This is when Kannadasan meets Prabhu whom he considers as a fitting donor as he is young, handsome, and leads a healthy lifestyle with no alcohol consumption and follows a vegan diet. So Kannadasan approaches Prabhu to make him his donor. But Prabhu refuses to strike a deal with him and begins to get away from him. Kannadasan offers different propositions to Prabhu only to see them turned down by the latter. However, an emotional incident in Prabhu’s life makes him understand the emotions and the desperate desire of childless couples to have a kid. So he agrees to be a sperm donor and becomes a regular donor in Kannadasan’s centre without his family having any idea about it. Kannadasan begins to see a hike in business and in return Prabhu makes a good amount of money as well.
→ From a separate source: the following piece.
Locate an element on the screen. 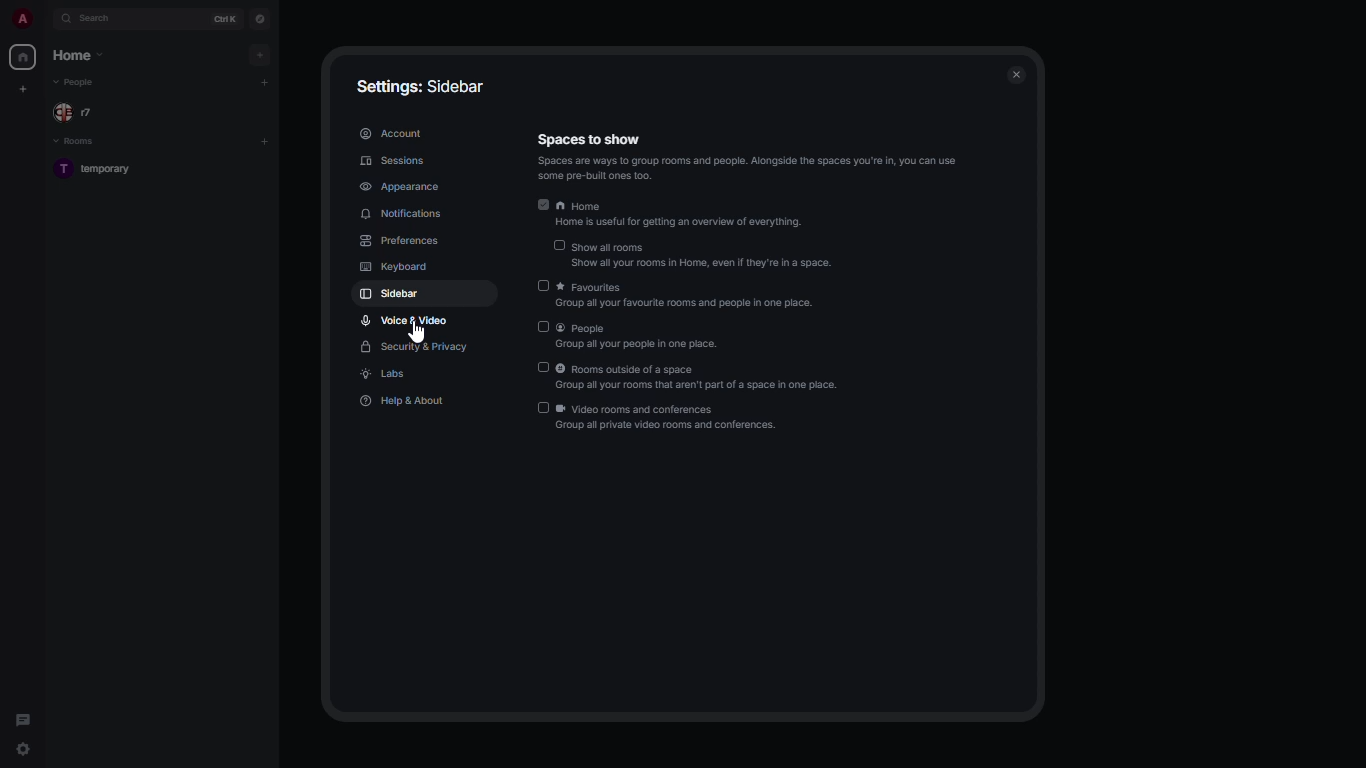 The height and width of the screenshot is (768, 1366). sidebar is located at coordinates (389, 295).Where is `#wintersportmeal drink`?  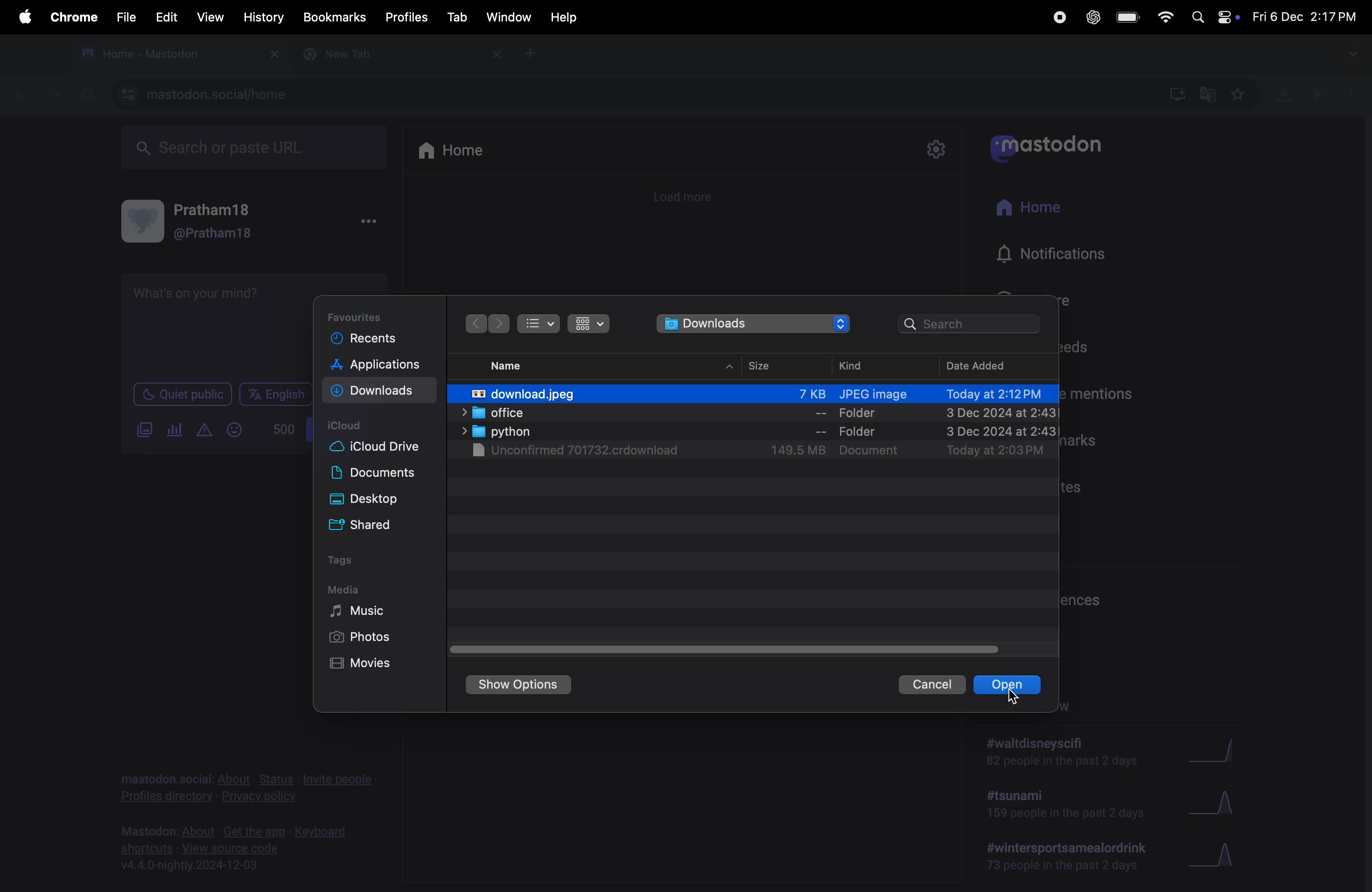
#wintersportmeal drink is located at coordinates (1070, 857).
Everything moves smoothly but things get complicated when Prabhu meets Nidhi Mandanna (Tanya Hope) and falls in love with her. Feeling shy to tell Nidhi about what he does for survival Prabhu decides to quit his sperm donation and find something else for a living. But in no time both their families meet and the couple get married immediately which puts more pressure on Prabhu. His frequent sperm donation begins to jeopardize his relationship with his wife. When she finds out that she cannot conceive, things take a different turn. Will Prabhu reveal what he does for a living to his wife and family, if so how will they deal with it, is what makes the rest of the flick.
Generally, remaking a hit entertainer requires additional care but when the content is both sensitive and has enjoyed a good reception among the audience, it must be dealt with diligence as it is necessary to retain the essence of the flick despite the adjustments made in respect to the sentiments of the audience for whom it is made. It is on this complex thread on which director Krishna Marimuthu had to develop the script. With giving too much significance to the audience’s sentiments the story teller has diluted the essence and purpose of the flick. The purpose of Ayushmann Khurrana starrer Vicky Donor was to make the concept of artificial insemination quite a normal process in the society. But here that purpose itself is done in a secretive way.
Apart from that, the story teller has used the scope of the topic and has made the most out of it in terms of the comical aspect of the flick which speeds off the first half of the entertainer. Comical portions between actor Harish Kalyan and Vivek are genuinely enjoyable. Also, negating dramatic elements and allowing the flick to proceed in a natural way adds strength to the flick. The casting director deserves credit for bringing on board an equally befitting cast to that of the original version of the flick.
Actor Harish Kalyan has pulled of his role of an innocent next door boy with ease. Actress Tanya Hope is adequate. While veteran actor Vivek scores big in the drama, veteran actress Sachu makes her presence felt in a very short screen time. The rest of the cast has delivered a decent performance.
On the technical front, despite a cluster of musicians in the panel the numbers and background scores does not impress much. Cinematographer Selva Kumar’s frames are good which is further uplifted by editor Kripakaran’s editing.
On the whole, Dharala Prabhu is a decent comical drama which could have been an impactful film if it had stayed true to its original version.